**Trecho do documento**
==========

Javier Cordeiro investiu recursos próprios na expedição, no valor superior a R$ 1,5 milhão, entre aquisição de veículo, adaptação externa e interna da Camper, plotagens, mobiliário (cozinha com eletrodomésticos, como, uma geladeira; banheiro, e cama), compra de um drone, materiais de divulgação (como, camisetas). Somente a caminhoneta beira R$ 600 mil. Ah, e é claro, um estoque de insulina. “Que é o que eu preciso para viver”, enfatiza.
Bater na mesma tecla salva vidas
Um recado nunca é demais. “A melhor mensagem a ser passada é: Você que tem diabetes, busque ajuda. Hoje é impensável tratar diabetes de forma unidisciplinar. A diabetes é tratada ‘multidisplinarmente’, com psicólogo, nutricionista, médico. Diabetes não cuidada ‘vai vir’, vai cobrar e passar a fatura. Então, paciente e sociedade, estejam atentos”, clama Javier Cordeiro.

==========

**Pedido de trabalho 1**
No trecho sobre a expedição de Javier Cordeiro, transcreva a parte que vai de "Javier Cordeiro investiu" até "clama Javier Cordeiro.", inclusive.
**Pedido de trabalho 2**
Retome o trecho sobre a expedição de Javier Cordeiro e prossiga com o texto a partir do ponto em que ele termina.
As linhas que vêm em seguida são um material à parte, independente do trecho.

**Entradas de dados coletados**
==========

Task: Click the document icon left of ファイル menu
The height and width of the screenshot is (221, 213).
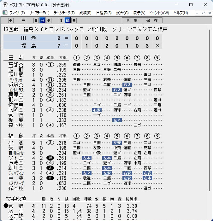Action: pos(5,13)
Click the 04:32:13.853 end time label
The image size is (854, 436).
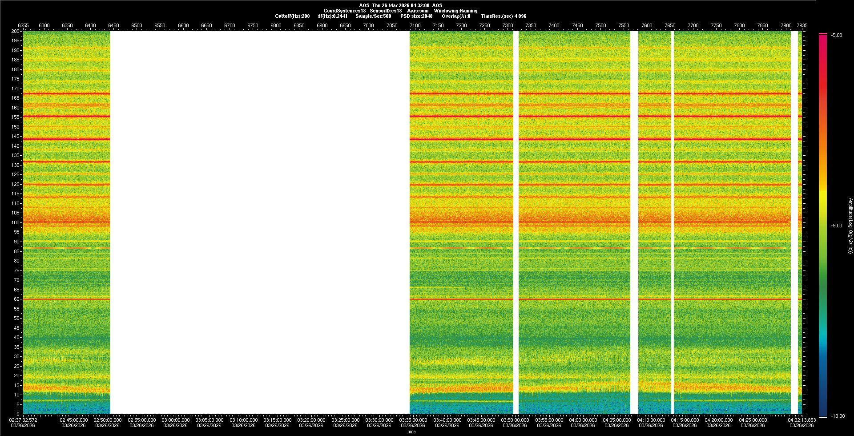point(802,420)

==========

**Resposta final 1**
Javier Cordeiro investiu recursos próprios na expedição, no valor superior a R$ 1,5 milhão, entre aquisição de veículo, adaptação externa e interna da Camper, plotagens, mobiliário (cozinha com eletrodomésticos, como, uma geladeira; banheiro, e cama), compra de um drone, materiais de divulgação (como, camisetas). Somente a caminhoneta beira R$ 600 mil. Ah, e é claro, um estoque de insulina. “Que é o que eu preciso para viver”, enfatiza.
Bater na mesma tecla salva vidas
Um recado nunca é demais. “A melhor mensagem a ser passada é: Você que tem diabetes, busque ajuda. Hoje é impensável tratar diabetes de forma unidisciplinar. A diabetes é tratada ‘multidisplinarmente’, com psicólogo, nutricionista, médico. Diabetes não cuidada ‘vai vir’, vai cobrar e passar a fatura. Então, paciente e sociedade, estejam atentos”, clama Javier Cordeiro.

**Resposta final 2**
Para seguir Javier Cordeiro e inteirar-se da expedição e do tema da diabetes em publicações diárias, basta acessar a plataforma digital Instagram: @javiercordeiro e/ou @medicodm1. As hashtags são #javierdm1, #medicodm1 e #sigaacolmeia.
Em breve, um canal será aberto no YouTube, e deverá ser “Javier Cordeiro” ou “Médico DM1”. O site www.medicodm1.com ainda está em construção.
Entenda mais sobre a diabetes
Atualmente, a diabetes acomete mais de 240 milhões de pessoas no mundo inteiro, uma das epidemias que mais atingem as pessoas devido ao estilo de vida, ao alimento consumido. No Brasil há aproximadamente 19 milhões de pessoas com diabetes, sendo 90% tipo 2 e 10% tipo 1. Os mais conhecidos são os tipos 1 e 2. O 3 está associado mais à doença de Alzheimer e existe, ainda, uma outra condição de diabetes, a gestacional.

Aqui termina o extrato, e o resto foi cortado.